### DATA TO USE
= = =

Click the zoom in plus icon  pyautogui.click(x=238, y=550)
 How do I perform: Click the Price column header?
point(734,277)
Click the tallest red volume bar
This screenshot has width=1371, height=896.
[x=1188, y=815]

= = =

### WHAT YOU HAVE TO DO
Transcribe all of the records exactly.

### TASK OUTPUT
Click the zoom in plus icon  pyautogui.click(x=238, y=550)
 How do I perform: Click the Price column header?
point(734,277)
Click the tallest red volume bar
This screenshot has width=1371, height=896.
[x=1188, y=815]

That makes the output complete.